Staged or not, it's not even close to funny.  Yuck.

 "Billy G"


----------



## roadie33 (Jan 30, 2017)

If that had been my Starrett, someone would have some broke fingers and knots on their head.


----------



## willthedancer (Jan 30, 2017)

Ugh. Tears.


----------



## David S (Jan 30, 2017)

Makes me cry too.  Not funny.

David


----------



## kwoodhands (Feb 2, 2017)

Gunrunner you need to order a set of these for the Z axis hand crank. Bill did you just spit coffee on your monitor? :rofl:

View attachment 253356


----------



## tertiaryjim (Feb 2, 2017)

A small shop owner once told me of a time several of his micrometers were missing on Monday. 
He realized that his wife had helped him clean up the shop on the previous Friday.
So, he checked the racks where the C-clamps were stored and found the Mic's.


----------



## Groundhog (Feb 3, 2017)

Is the dial to tell you how much pressure you are applying?


----------



## cadsculptor (Feb 4, 2017)

That's how I get mine to zero out properly...


----------



## Silverbullet (Feb 4, 2017)

With those fine threads sure can tighten with it. That's a women's clamp .


----------



## ewkearns (Feb 4, 2017)

When I was in high school I actually saw the equivalent of this done..... and it was *not *in a kinder/gentler day, either.  The Machine Shop instructor grabbed the hapless perp by his shirt collar and the seat of the pants and sailed him off of the loading dock. Never saw the kid, again....


----------



## Mark Stonich (Feb 4, 2017)

Gunrunner you need to order a set of these for the Z axis hand crank. Bill did you just spit coffee on your monitor? :rofl:

View attachment 253356


----------



## roadie33 (Feb 4, 2017)

She's a keeper for sure. 
The wife I mean.
Nice "C" clamp.


----------



## Ben Nevis (Feb 5, 2017)

A "C"  clamp?

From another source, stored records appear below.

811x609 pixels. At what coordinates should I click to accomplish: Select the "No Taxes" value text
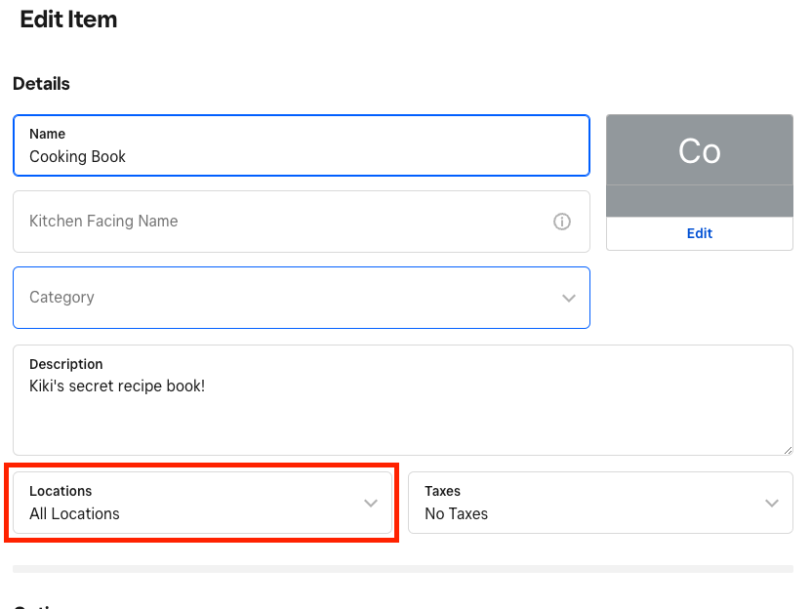(x=456, y=514)
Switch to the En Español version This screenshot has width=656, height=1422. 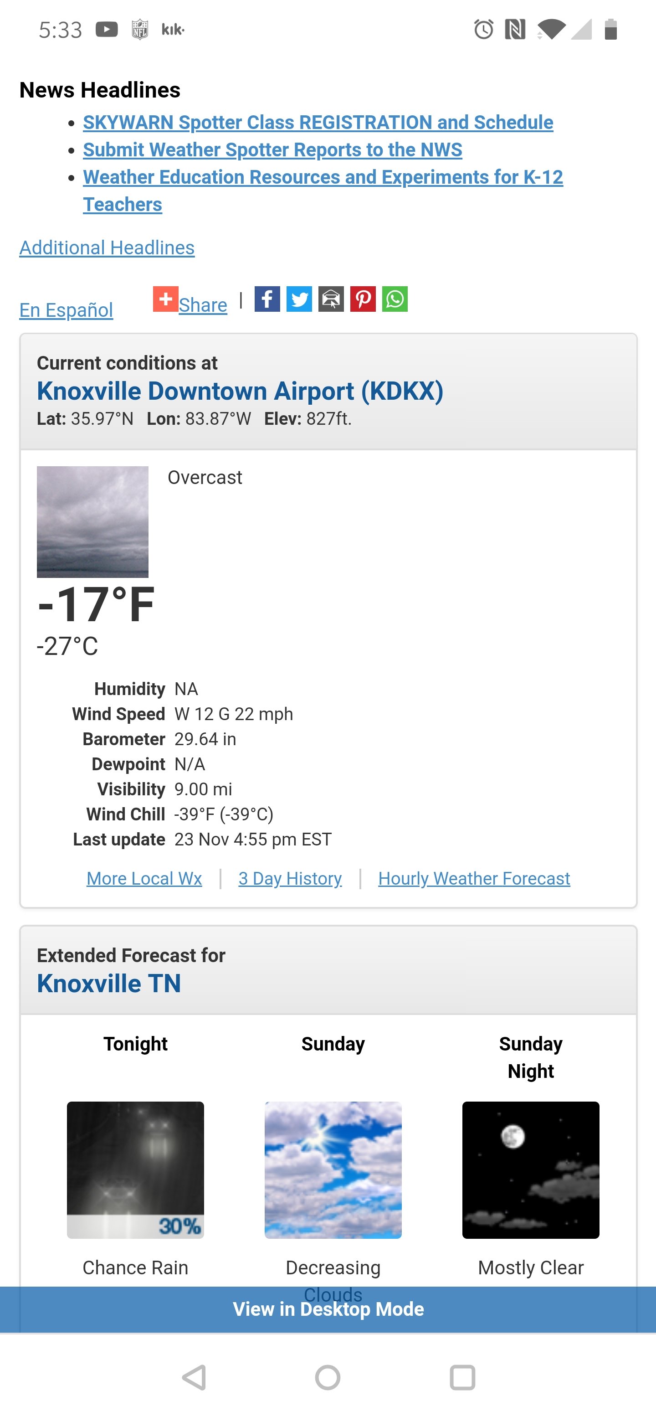point(66,310)
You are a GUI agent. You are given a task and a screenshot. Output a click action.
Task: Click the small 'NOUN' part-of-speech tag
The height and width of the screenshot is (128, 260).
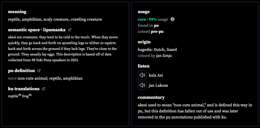(x=12, y=79)
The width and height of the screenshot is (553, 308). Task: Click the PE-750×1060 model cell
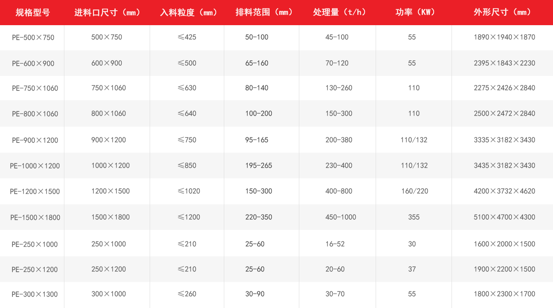pos(35,88)
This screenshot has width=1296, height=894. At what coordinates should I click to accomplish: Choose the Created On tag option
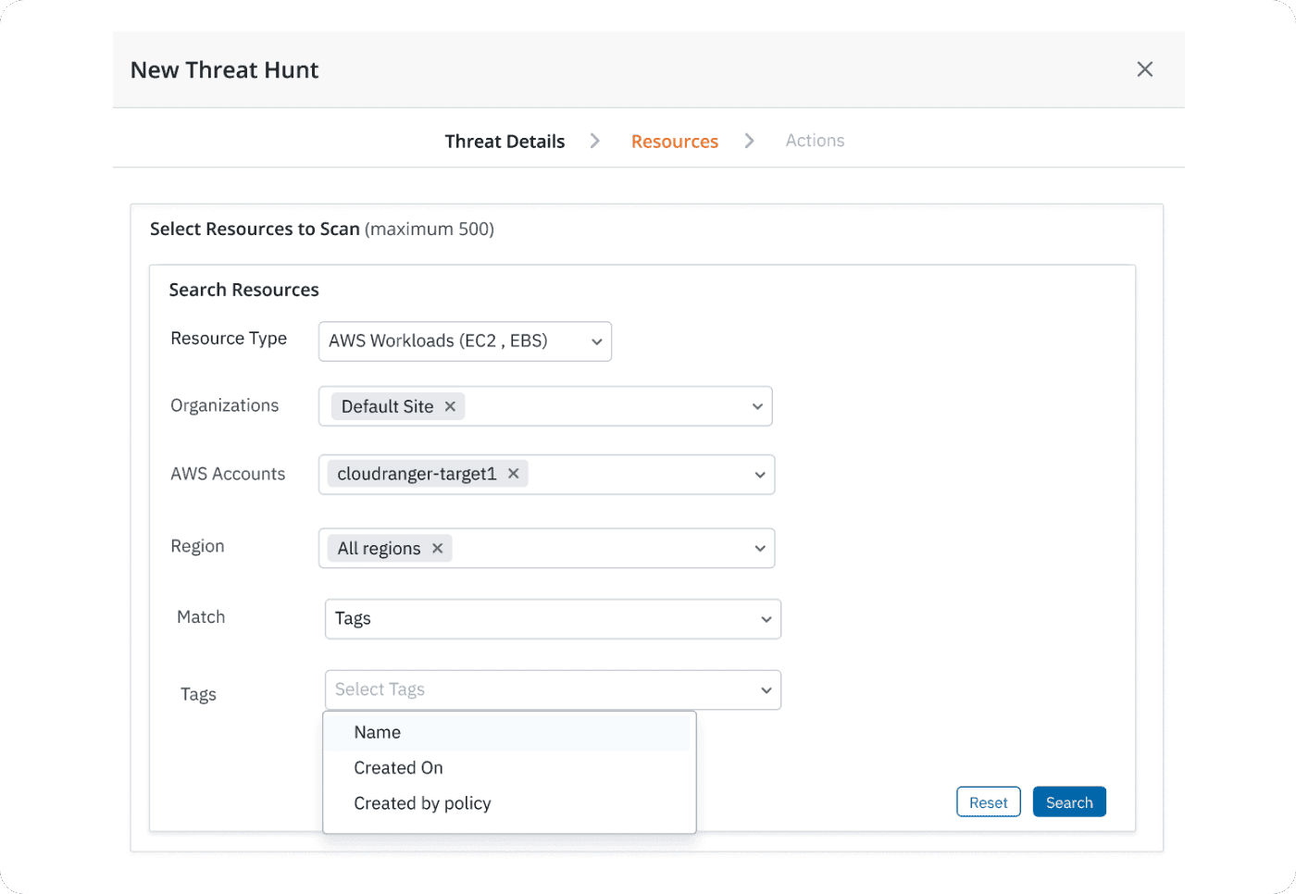coord(398,768)
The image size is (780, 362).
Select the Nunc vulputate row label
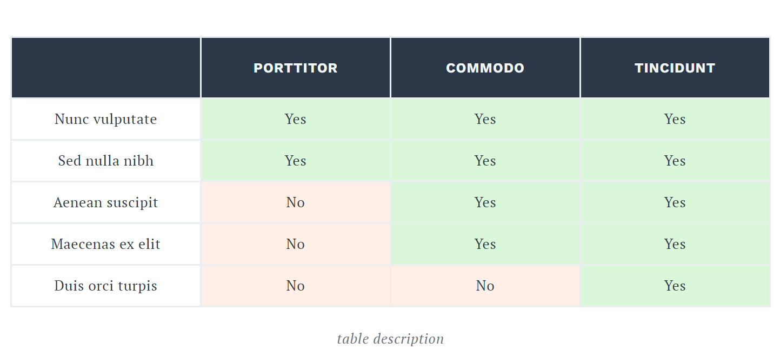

And here I thought those things were adjustable wrenches.....


----------



## talvare (Feb 5, 2017)

When I was about 10 years old, while building one of my model airplanes, I had a need to clamp some freshly glued parts together.  Went out into the garage and scrounged around in my Dad's tool boxes until I found some of those really nice " C-clamps". When my Dad discovered what I was doing a few hours later, I learned a lesson that has stuck with me for the past 60 years !

Ted


----------



## Desolus (Jul 14, 2017)

ewkearns said:


> When I was in high school I actually saw the equivalent of this done..... and it was *not *in a kinder/gentler day, either.  The Machine Shop instructor grabbed the hapless perp by his shirt collar and the seat of the pants and sailed him off of the loading dock. Never saw the kid, again....



Talk about problems resolution...


----------